I didn’t get here on my own. Many people have helped me out. I owe everything I have to the grace of others. Evidently I am unique from every political pundit around these days. I was raised with the good values. I am bright. I am hardworking. I grew up in the land of the free. I had a scholarship to a good school. When my senior year of college came around, it became quite evident that I had resisted every opportunity to put a bullet in the back of my skull.
I’m not just trying to shock you. I was in a pretty dark place back then; and suicide crossed my mind many times. I had gotten to that dark place entirely by my own power. In fact being alone was exactly my problem. I’ve always been a strident non-conformist. On a good day, one might say I march to my own drum, but on a bad day I just don’t play well with others. By the end of my senior year in college I had created enough tension in the community I was living that several people got together to anomalously slander me. So the university had me evicted. It was a catastrophic loss of community.
If the ideology of American culture was right, then that would not have been such a big deal. I could afford to live elsewhere. I was still bright. I was still hardworking. I was still in a good school. My future was bright, and I didn’t need anyone else.
Moreover, they had lied – I was telling the truth. I didn’t know who was lying, but I knew I was telling the truth. So I took my truth and I withdrew from the world around me. I did what everyone says your suppose to do. I took my reason, my hard work, my truth, and I went off to make myself into what I needed to be.

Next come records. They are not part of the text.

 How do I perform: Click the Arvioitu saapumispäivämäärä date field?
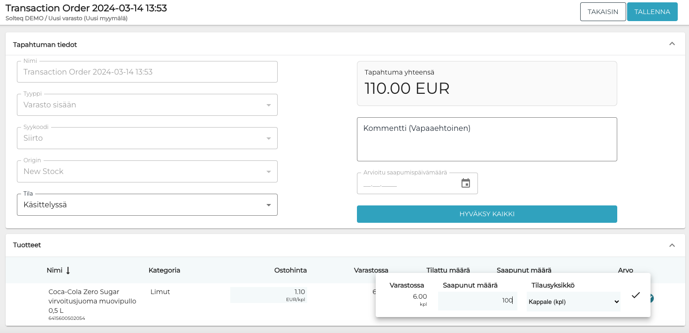406,183
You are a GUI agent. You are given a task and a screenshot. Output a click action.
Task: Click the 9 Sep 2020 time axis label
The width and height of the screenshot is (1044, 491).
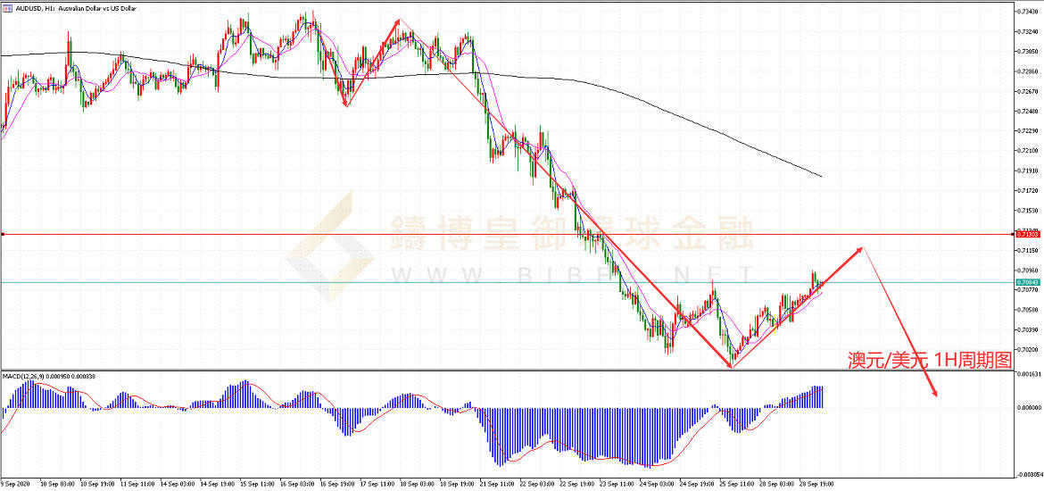(x=20, y=483)

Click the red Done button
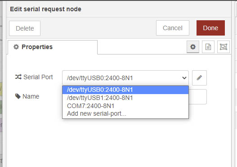coord(210,28)
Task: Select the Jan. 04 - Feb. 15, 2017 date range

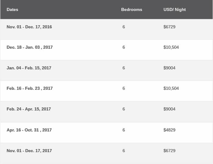Action: [x=29, y=68]
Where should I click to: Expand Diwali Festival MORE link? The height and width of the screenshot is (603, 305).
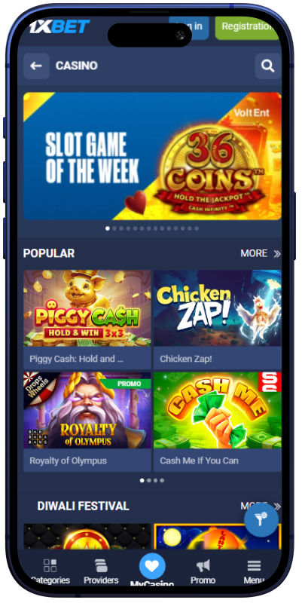pyautogui.click(x=261, y=506)
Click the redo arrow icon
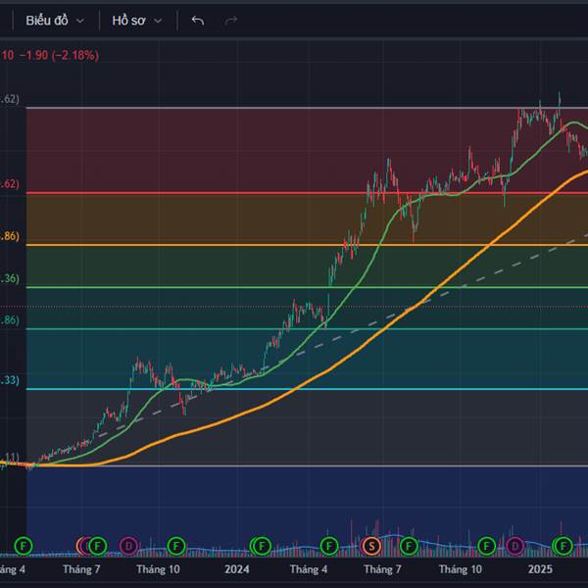 [x=231, y=20]
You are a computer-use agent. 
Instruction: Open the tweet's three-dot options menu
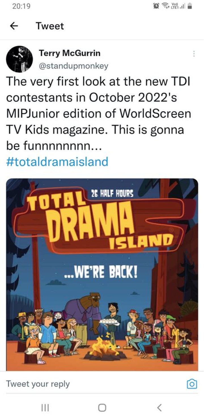[194, 54]
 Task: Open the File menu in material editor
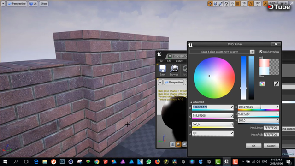[160, 61]
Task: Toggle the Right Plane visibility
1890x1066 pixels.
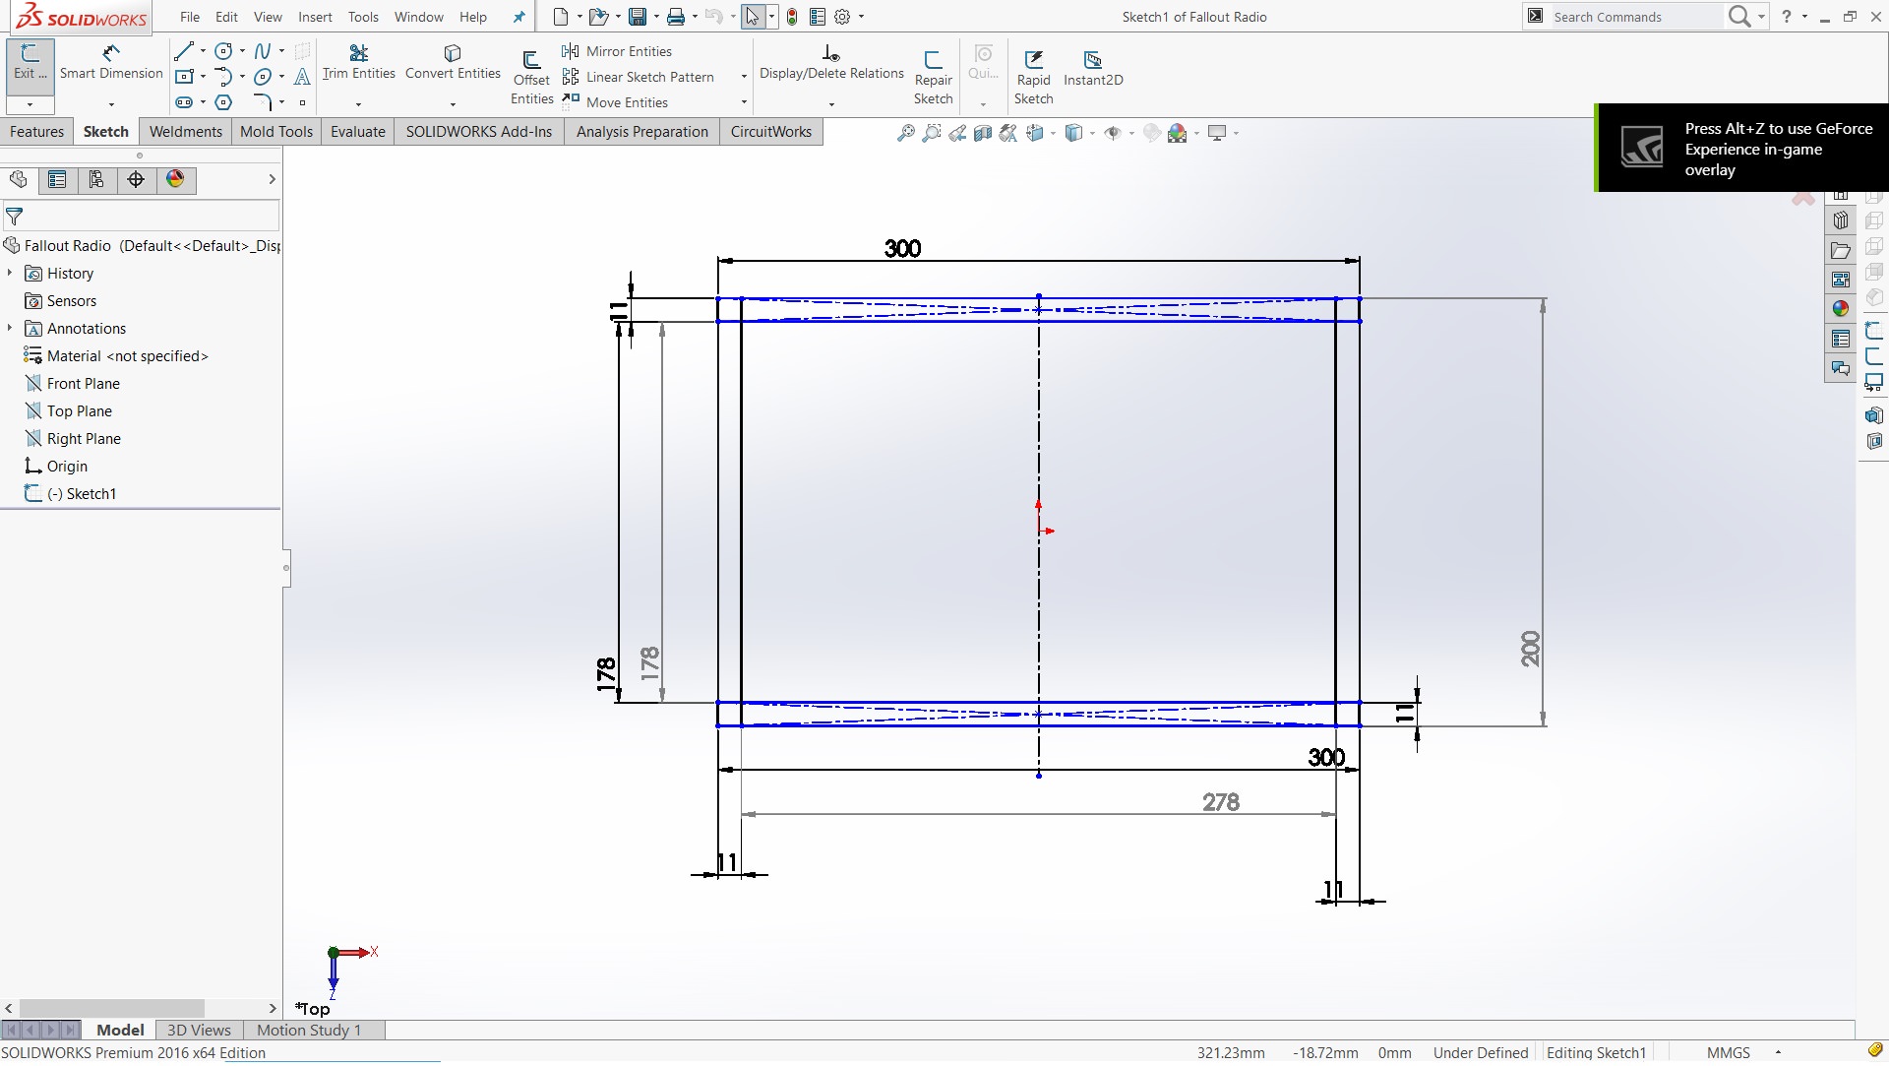Action: pos(83,438)
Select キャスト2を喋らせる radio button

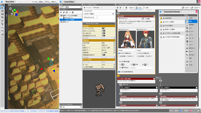tap(137, 53)
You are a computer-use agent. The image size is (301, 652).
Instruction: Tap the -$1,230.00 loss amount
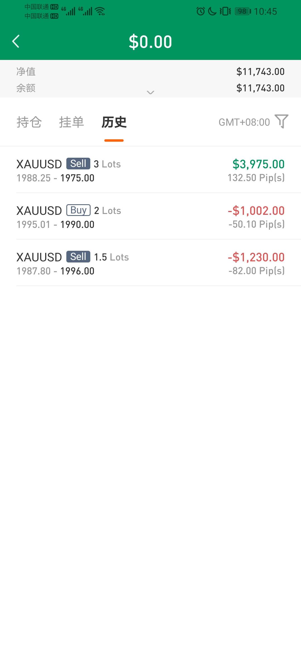[256, 257]
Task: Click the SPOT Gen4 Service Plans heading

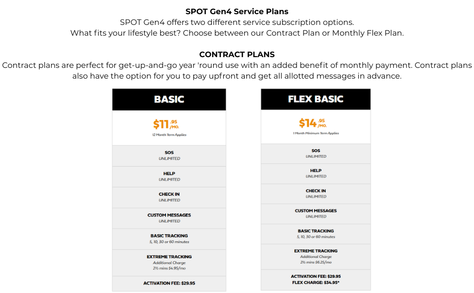Action: coord(237,11)
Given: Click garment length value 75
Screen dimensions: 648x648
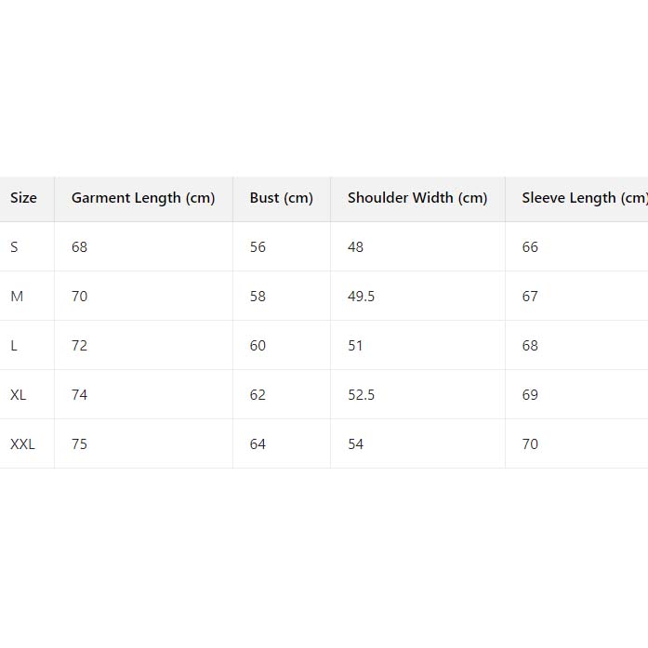Looking at the screenshot, I should [x=80, y=444].
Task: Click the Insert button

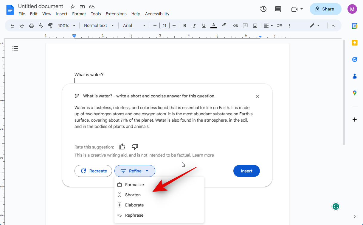Action: point(246,171)
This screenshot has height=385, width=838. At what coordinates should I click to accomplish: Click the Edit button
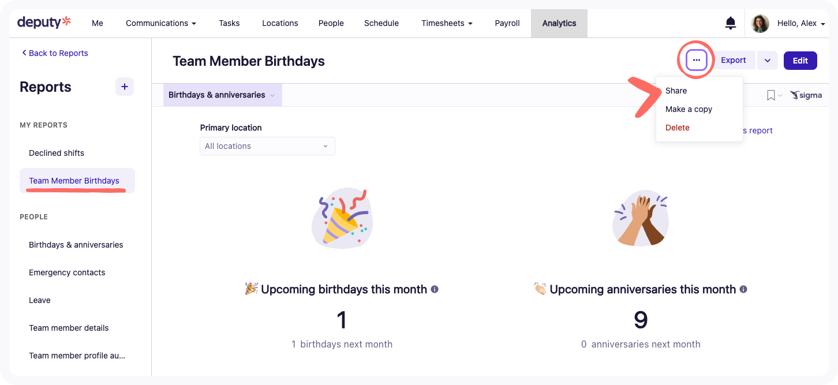point(800,60)
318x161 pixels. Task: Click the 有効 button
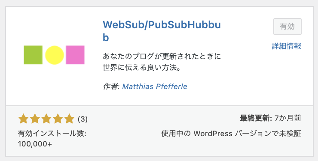click(x=287, y=27)
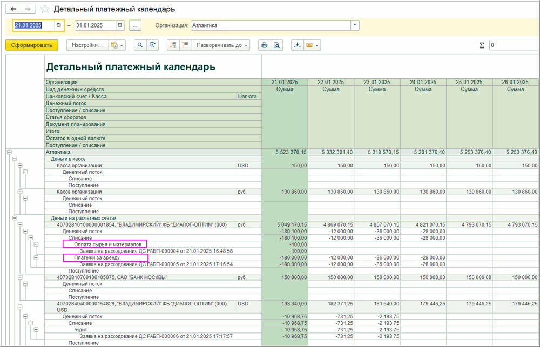
Task: Click the envelope send by email icon
Action: pos(311,45)
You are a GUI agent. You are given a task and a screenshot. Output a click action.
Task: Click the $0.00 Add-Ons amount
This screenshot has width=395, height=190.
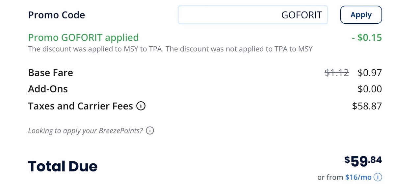tap(370, 89)
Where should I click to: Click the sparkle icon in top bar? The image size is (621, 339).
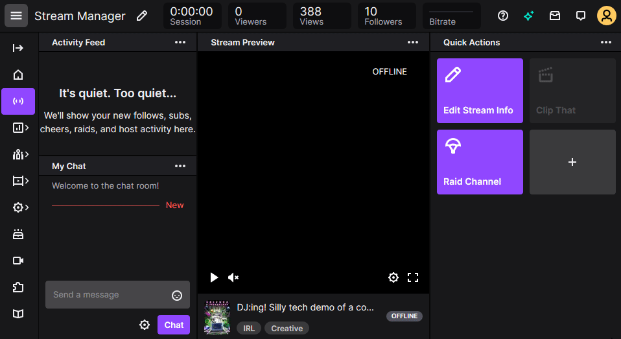(529, 16)
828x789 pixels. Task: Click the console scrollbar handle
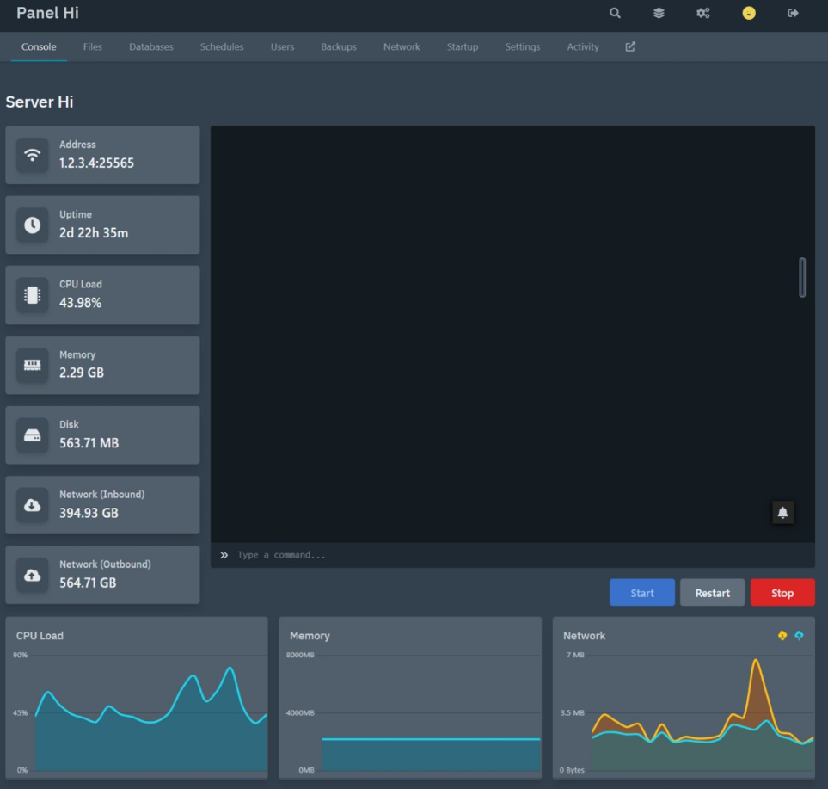tap(802, 277)
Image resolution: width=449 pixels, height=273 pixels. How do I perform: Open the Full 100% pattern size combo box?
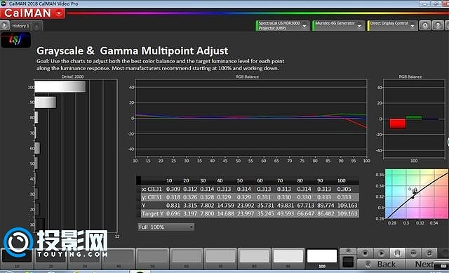166,227
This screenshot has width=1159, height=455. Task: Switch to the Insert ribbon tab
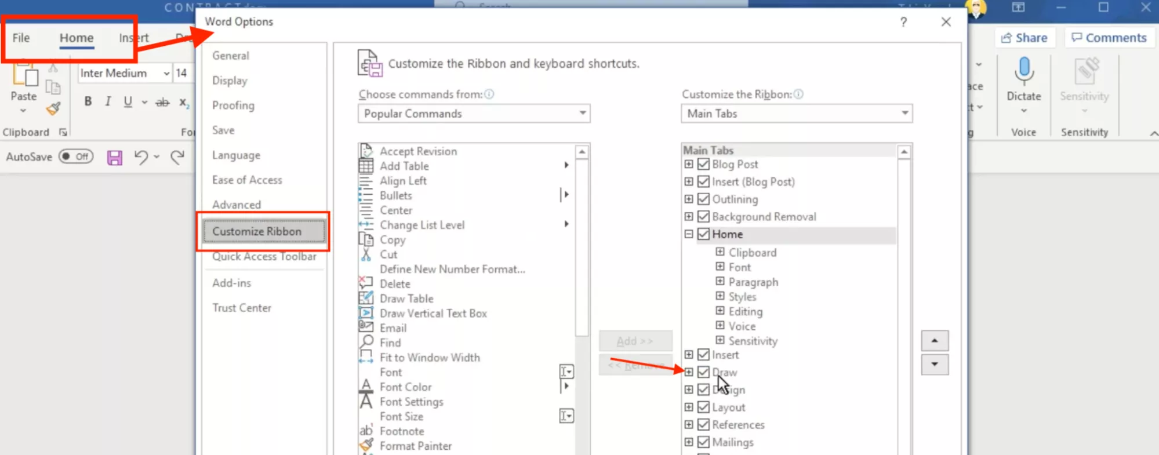point(132,38)
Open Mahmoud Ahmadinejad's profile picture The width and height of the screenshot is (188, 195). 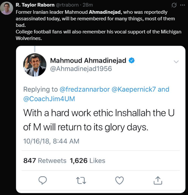coord(35,65)
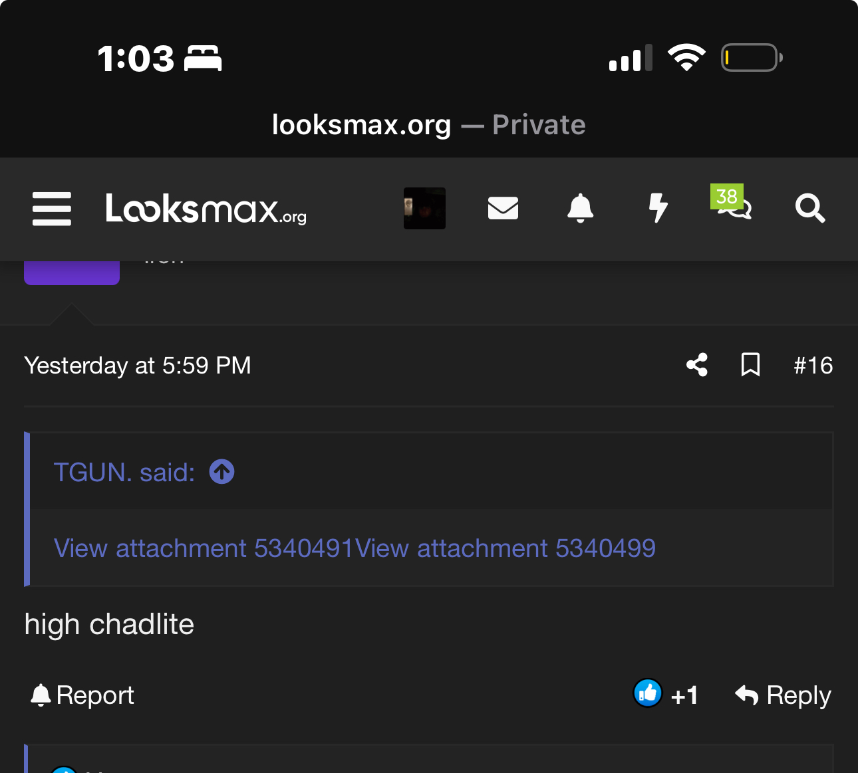Reply to the high chadlite post
858x773 pixels.
click(x=783, y=695)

Of course, I soon became miserable. When I didn’t have others to love, I didn’t feel I had a reason to live. Without the openness to receive love, I didn’t feel I had the will to live. That is how I value myself when I live only for me. But God knew I was worth more than that, so did my family, and so did a very special person, my own guardian “saint,” Jennifer Wells.
I never got a chance to tell Jennifer this, but she probably saved my life that year. It wasn’t any great act. Jennifer just cared about me, and she took me to church. Jennifer’s parish was nothing inspiring by earthy standards, and it only had about a dozen members that were mostly students. I’m sure we weren’t collecting much in the way of offerings. The church’s physical building had burned down earlier the same year, and the only way the church kept mass going was by meeting in the student chapel.
Even that fire was God protecting me because just down the stair case from the student chapel was the family friendly dorms. They were dark and cramped and smelled of urine. Yes, that was the dorm they sent me to live in after my eviction – down stairs from the chapel. To this day, when I think about that year I smell the urine, and then I see the blinding light of that chapel.
Jennifer’s parish was as close as any family could be. They accepted me and loved me completely without ever caring why I was evicted. No mater how I felt six days a week, my heart would long for Sunday, and I made it through. In that church that year, they gave me a life saving restoration of community.
Fast forward a decade later and it’s the day of my confirmation. My protestant father demands to know why I am converting to the Catholic Church. I stammered at first, but the holy spirit revealed the answer and it was a surprise to us both. I was joining the Catholic church because I needed community.
I was raised Methodist, and I am thankful for that. The core of Methodism rests on scripture, reason and tradition. It’s probably heaviest on scripture, and the core Catholicism rests on scripture, tradition, sacrament and community. Until that day, I hadn’t realized how important to me it was that my faith rest on community. The truth is I had read, studied and can quote scripture. My reason is fairly strong and I understood the tradition. But if I was basing my faith on reason and scripture, then it was no different from basing my life on hard-work and intellect. It was a good start, but I knew, I still remembered I could never get their on my own.
Jack Jezreel the founder of JustFaith compares a parish to a lighthouse. If a parish is just a lighthouse then we are just boats, and we are a drift. If we have good maps (scripture) and know what we’re doing (reason), then we’ll be fine at first. But what happens when the storm comes? The maps won’t be enough when we can’t see sky. Our reason won’t help us when the waves force us off course. If we can’t correct quickly, we’ll end up going right into the dark putrid water. Then we see the bright light on the shore, and that’s Gods house guiding us home. That is when we know.
We can’t do it on our own! We don’t want to do it on our own! And by the grace of God we don’t have to! We can reach out to the people in the lighthouse and join the great body of Christ. Of course Jack Jezreel says not all parishes are lighthouses. In about a month, I will have part two of this post where I will try to explain what makes a parish a lighthouse, and not just a clubhouse with a lighthouse theme. But for now I want to give you two challenges. If you are not a member of a parish, join one. Let them know your name. If you are a member of a parish, bring someone with you next week. My challenge to you this post is not to do it on your own. Gather around the lighthouse.
I can’t do it on my own, and I wish I had known that long ago. By Gods grace, I know that now. I am a grace-made man.